Insolvency levels have remained steady over the past three years, according to figures from professional-services firm PwC.
Its Insolvency Barometer shows that 848 business failed in 2025 – a slight decrease from 868 last year but higher than the 736 recorded in 2023.
PwC’s analysis finds that last year’s insolvency rate was 27 per 10,000 companies, which it says is well below the 21-year average of 49 per 10,000 businesses. The peak figure of 109 per 10,000 companies was recorded in 2012.
The professional-services firm has also found an “almost perfect” statistical correlation between the unemployment rate and the insolvency rate per 10,000 companies.
It calculates that every increase of one percentage point in the unemployment rate leads to an additional 245 insolvencies.
PwC points out that the unemployment rate increased from 4% in January to 4.9% in November, adding that, if this trend persists during 2026, it expects to see an increase in insolvency levels during the coming years.

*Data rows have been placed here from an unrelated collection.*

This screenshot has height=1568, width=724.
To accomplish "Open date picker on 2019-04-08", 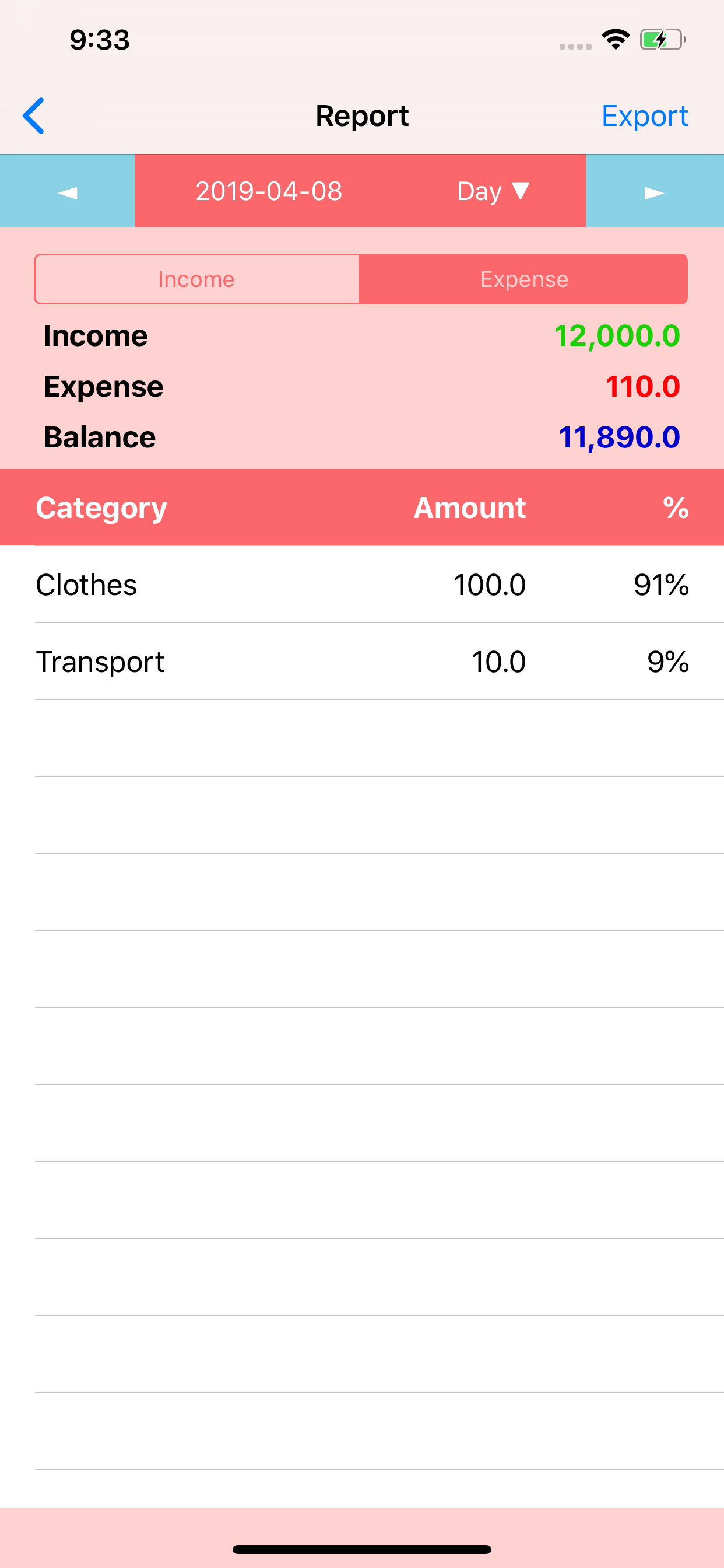I will (268, 192).
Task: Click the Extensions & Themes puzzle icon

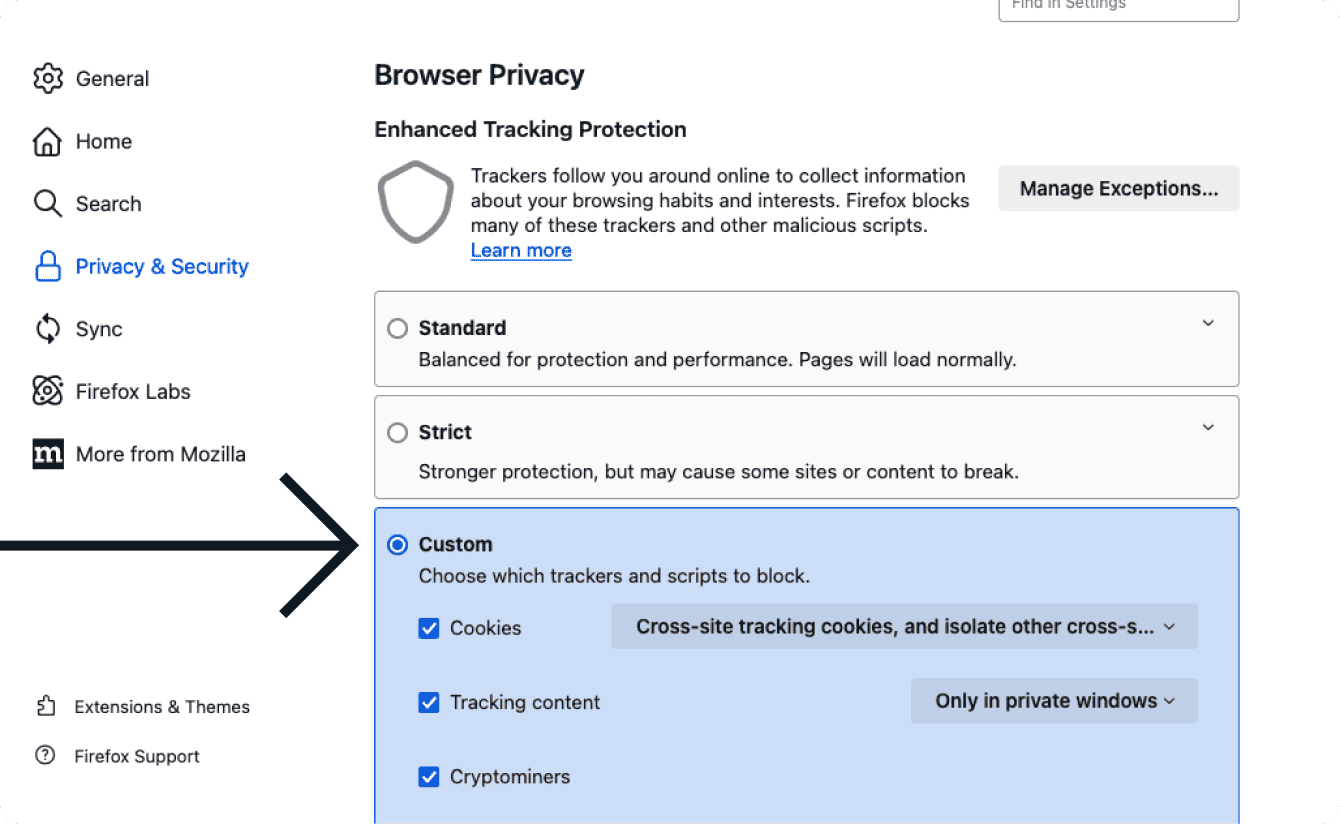Action: pyautogui.click(x=45, y=707)
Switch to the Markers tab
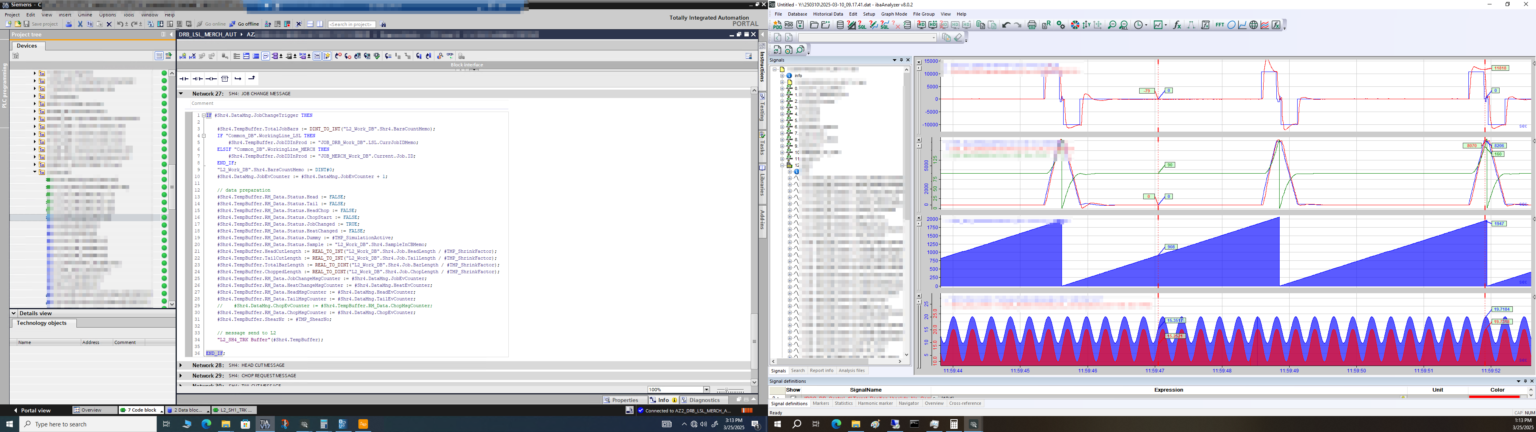This screenshot has width=1536, height=432. pos(820,403)
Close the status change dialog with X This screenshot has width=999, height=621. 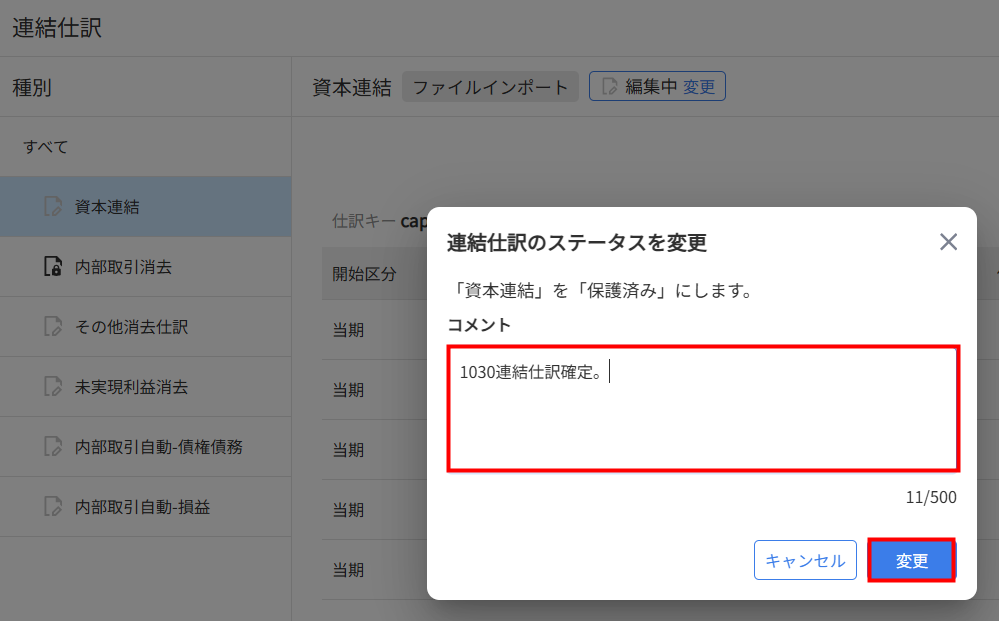point(948,242)
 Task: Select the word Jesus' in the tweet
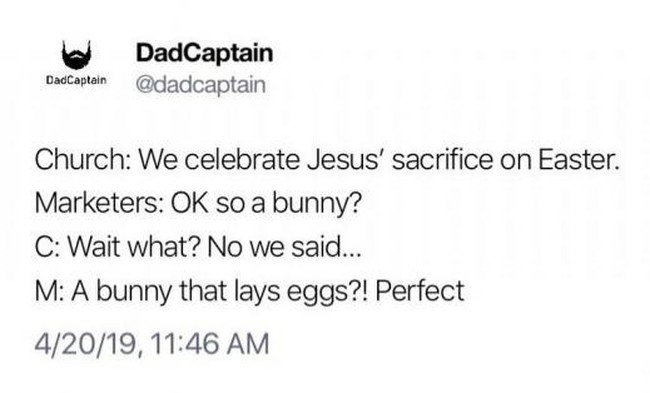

Its 2025 figures show that court-appointed liquidations surged by almost 80% to 113 last year, with Revenue behind three out of every five petitions.
PwC says that this reflects the tax body’s increased recovery efforts after the end of the debt-warehousing scheme and a growing reliance on court enforcement.
Retail still tops all sectors for insolvencies, with 151 cases in 2025. This was, however, a 25% decrease from the 201 cases recorded in 2024.
“This sustained decline may reflect improved trading conditions and stronger consumer sentiment, along with possible successful restructuring efforts within the sector,” PwC says.
The hospitality industry recorded 141 insolvencies in 2025 – slightly below the 154 in 2024.
PwC points out, however, that the sector has an above-average insolvency rate of 68 per 10,000 businesses, compared with retail’s 23 per 10,000 businesses.
The report finds a “continued low uptake” of SCARP, with only 23 processes starting last year – down from 30 in 2024 and 33 in 2023.
Since its introduction in 2021, just 108 SCARPs have been initiated.
In contrast, examinership activity more than doubled compared with 2024, with 23 examinerships beginning.
Receivership appointments rose by 12% to 113 last year, while creditor voluntary liquidations fell 13% to 576.
Ken Tyrrell (business-recovery partner, PwC Ireland) said that the low and stable rate of insolvencies reflected the Irish economy’s strong performance in recent years, despite geopolitical instability, inflation, interest-rate variability, and tariff changes.
“However, our analysis also shows that if Irish unemployment were to continue to increase, we will also likely see increasing insolvencies in the future,” he added.